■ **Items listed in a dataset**
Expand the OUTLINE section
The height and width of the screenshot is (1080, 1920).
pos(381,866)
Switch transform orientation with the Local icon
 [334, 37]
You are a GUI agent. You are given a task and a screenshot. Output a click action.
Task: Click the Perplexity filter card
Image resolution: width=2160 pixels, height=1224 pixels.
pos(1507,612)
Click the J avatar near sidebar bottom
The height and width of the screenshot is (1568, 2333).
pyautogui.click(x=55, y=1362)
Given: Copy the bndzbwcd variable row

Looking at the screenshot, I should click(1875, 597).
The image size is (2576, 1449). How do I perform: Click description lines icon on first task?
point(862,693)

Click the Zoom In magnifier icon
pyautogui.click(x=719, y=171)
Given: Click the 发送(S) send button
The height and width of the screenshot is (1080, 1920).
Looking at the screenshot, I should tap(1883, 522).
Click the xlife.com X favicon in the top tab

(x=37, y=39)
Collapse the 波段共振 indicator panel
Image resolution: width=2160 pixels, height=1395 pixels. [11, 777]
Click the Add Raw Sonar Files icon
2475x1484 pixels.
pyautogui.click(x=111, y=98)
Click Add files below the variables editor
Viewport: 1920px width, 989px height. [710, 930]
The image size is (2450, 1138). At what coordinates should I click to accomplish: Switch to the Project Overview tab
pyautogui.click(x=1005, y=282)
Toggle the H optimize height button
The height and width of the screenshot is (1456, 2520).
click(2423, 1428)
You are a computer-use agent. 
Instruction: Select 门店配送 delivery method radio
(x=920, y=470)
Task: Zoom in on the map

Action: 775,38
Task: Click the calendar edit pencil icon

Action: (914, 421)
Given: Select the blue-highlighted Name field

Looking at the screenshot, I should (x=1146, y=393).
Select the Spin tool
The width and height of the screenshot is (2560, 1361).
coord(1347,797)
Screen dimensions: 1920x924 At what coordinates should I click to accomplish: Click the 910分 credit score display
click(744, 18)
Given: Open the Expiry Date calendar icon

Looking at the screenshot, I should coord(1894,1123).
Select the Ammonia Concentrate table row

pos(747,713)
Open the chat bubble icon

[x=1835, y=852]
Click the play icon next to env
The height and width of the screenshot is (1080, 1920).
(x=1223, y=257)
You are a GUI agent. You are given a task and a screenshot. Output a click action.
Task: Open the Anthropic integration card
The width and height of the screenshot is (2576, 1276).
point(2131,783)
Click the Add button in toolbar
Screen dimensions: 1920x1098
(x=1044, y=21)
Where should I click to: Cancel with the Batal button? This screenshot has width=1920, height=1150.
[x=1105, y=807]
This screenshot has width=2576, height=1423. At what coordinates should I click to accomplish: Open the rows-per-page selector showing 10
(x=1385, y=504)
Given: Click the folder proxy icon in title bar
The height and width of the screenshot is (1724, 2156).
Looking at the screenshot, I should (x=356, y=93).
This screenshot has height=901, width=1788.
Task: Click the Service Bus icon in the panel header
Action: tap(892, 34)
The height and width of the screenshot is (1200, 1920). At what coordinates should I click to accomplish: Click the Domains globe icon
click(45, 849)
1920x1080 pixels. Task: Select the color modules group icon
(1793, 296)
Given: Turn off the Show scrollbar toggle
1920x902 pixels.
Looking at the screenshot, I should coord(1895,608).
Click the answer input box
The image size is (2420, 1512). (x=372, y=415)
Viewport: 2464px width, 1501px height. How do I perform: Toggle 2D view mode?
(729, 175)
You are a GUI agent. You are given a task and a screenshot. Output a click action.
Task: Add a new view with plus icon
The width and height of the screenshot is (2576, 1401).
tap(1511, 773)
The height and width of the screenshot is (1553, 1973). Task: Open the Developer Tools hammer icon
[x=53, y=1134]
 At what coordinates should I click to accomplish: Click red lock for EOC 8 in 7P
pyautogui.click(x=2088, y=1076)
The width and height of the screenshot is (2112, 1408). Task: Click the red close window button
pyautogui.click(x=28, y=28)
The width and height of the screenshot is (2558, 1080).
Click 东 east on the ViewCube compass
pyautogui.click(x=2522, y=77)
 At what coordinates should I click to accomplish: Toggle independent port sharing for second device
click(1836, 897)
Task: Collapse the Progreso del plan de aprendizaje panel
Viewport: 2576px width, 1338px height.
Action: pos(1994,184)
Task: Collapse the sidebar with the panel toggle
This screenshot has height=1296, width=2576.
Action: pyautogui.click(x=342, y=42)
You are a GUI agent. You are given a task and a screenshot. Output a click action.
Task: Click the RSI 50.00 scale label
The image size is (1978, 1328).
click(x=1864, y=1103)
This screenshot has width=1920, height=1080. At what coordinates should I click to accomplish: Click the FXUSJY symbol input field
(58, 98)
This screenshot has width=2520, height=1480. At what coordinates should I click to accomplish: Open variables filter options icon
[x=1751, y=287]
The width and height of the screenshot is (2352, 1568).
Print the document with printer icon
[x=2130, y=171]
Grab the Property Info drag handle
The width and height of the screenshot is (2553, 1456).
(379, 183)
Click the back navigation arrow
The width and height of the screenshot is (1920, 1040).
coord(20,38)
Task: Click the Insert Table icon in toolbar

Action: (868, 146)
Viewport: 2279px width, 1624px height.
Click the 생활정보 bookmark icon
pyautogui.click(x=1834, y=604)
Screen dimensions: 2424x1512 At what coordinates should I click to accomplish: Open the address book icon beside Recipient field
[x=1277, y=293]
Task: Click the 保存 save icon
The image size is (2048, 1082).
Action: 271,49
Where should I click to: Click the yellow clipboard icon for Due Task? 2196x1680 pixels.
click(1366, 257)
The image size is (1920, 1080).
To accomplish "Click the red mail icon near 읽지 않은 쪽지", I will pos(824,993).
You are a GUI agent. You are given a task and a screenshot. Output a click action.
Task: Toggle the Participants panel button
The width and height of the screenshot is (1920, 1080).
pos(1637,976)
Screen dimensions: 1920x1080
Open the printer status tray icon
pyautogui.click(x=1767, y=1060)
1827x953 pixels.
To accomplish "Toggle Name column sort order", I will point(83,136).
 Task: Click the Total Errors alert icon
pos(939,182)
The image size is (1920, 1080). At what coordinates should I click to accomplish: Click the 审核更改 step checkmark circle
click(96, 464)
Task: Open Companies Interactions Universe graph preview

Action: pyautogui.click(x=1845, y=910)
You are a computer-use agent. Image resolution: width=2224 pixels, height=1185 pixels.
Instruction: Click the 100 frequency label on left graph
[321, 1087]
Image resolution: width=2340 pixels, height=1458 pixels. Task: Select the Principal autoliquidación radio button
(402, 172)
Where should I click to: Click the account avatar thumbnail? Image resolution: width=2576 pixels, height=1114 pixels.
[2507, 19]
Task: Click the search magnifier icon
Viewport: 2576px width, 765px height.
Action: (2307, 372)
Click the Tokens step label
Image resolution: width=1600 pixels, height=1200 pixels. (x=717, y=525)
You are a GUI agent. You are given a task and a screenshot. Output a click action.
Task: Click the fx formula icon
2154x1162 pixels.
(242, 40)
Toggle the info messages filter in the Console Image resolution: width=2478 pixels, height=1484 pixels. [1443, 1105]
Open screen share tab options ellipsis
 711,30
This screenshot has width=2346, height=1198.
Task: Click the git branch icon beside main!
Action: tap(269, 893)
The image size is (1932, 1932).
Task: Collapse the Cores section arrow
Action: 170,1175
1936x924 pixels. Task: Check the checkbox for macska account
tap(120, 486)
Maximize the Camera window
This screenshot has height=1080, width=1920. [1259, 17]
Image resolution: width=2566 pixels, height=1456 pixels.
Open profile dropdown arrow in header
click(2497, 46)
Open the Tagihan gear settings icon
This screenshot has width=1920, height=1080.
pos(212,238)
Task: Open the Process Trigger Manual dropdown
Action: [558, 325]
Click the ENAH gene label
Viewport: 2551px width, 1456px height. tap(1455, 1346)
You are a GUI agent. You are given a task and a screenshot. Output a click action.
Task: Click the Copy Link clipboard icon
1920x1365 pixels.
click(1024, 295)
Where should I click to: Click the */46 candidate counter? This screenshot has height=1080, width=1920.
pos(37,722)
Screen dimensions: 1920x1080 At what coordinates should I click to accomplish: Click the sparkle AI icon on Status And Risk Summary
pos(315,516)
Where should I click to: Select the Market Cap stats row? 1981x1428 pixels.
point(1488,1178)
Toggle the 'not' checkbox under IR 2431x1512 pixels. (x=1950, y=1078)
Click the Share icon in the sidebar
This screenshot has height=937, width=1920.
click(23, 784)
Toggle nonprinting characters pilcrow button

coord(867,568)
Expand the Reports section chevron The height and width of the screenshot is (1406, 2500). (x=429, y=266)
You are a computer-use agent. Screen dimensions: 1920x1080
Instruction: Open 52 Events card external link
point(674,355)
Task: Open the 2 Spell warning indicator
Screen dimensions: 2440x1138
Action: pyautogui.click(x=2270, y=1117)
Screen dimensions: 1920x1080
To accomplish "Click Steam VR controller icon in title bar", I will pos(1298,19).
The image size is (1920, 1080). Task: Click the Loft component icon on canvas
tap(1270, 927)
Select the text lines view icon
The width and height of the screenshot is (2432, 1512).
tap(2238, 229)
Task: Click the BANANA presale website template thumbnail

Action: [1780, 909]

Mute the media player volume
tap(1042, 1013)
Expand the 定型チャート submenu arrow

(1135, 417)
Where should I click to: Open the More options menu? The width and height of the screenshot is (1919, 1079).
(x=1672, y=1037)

■ **Problem to solve**
Which lines above hold the word "title"? Copy each of them.

■ **Output for this exercise**
Given: Click the folder proxy icon in title bar
To accomplish "Click Steam VR controller icon in title bar", I will pos(1298,19).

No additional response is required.